Segundo sexo
Otra opinión

La pasada semana publicamos la comunicación de Vivian Perezmella, en la que ofrecía su punto de vista en torno a la columna “El crimen de ser negra”. Dice que establecimos comparaciones entre Italia y República Dominicana, pero lo cierto es que apenas hicimos un acercamiento entre la realidad italiana en lo relativo a los procesos de integración y situaciones de rechazo soterrado a la negritud y a los menores niveles sociales que se dan en nuestro país.

A su vez, Perezmella manifiesta su vivencia de la Italia de hace 25 años, época en que residió allí, y en la que la vida en Italia era, a su juicio, perfecta. De forma cuidadosa, la señora Vivian no toca la realidad de la Italia de hoy, en que la crisis ha estallado en todos los aspectos. En cambio, hace un salto histórico hacia República Dominicana.

Indica nuestra lectora que antes que pensar en aumentar la pobreza, nuestro país debe dignificar la vida de su gente, en lo que estamos en completo acuerdo, pero, si analizamos esta frase en el contexto de nuestra publicación, tenemos que convenir que la señora entiende que “aumentar la pobreza” es sinónimo de ilegales, y que manifestar desacuerdo con los ataques racistas a la Ministro Kyengue, en Italia, -según mi “visión humanista”-, es igual a favorecer la entrada masiva de ilegales a nuestro territorio. Nada más lejano. 

Ni creo que la crisis italiana tenga como fuente la migración masiva de africanos de la zona subsahariana a través del Estrecho de Gibraltar; como tampoco opino que eso sea un símil con la situación de República Dominicana y Haití.

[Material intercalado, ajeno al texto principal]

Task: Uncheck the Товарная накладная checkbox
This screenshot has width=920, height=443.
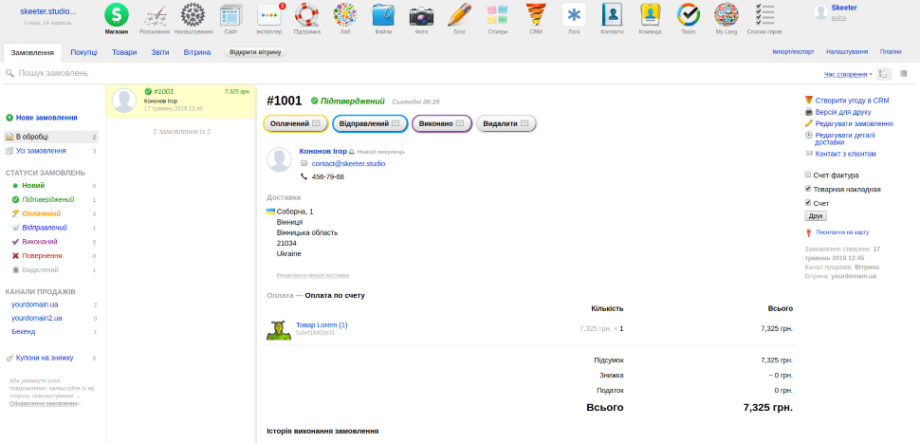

Salvando las distancias, que son mucho más que geográficas, la inmigración no es, a mi juicio, el talón de Aquiles. Sí lo son los malos gobiernos, la falta de políticas activas, claras y funcionales sobre los procesos migratorios, y el hacerse de la vista gorda cuando los inmigrantes ilegales son  de raza blanca o verde o amarilla, mientras observamos con el rabillo del ojo los negros que, en ambos casos, salvan el Masacre o a Gibraltar. Creo que Italia, que como bien señala la señora, sigue siendo uno de los países más ricos del mundo, no ha tomado en cuenta que cada vez con mayor rapidez las fronteras se diluyen, y que las nuevas políticas deben estar dirigidas no solo a protegernos de la inmigración ilegal, sino también, a establecer estrategias en el concierto de naciones que permitan el desarrollo de países en pobreza extrema.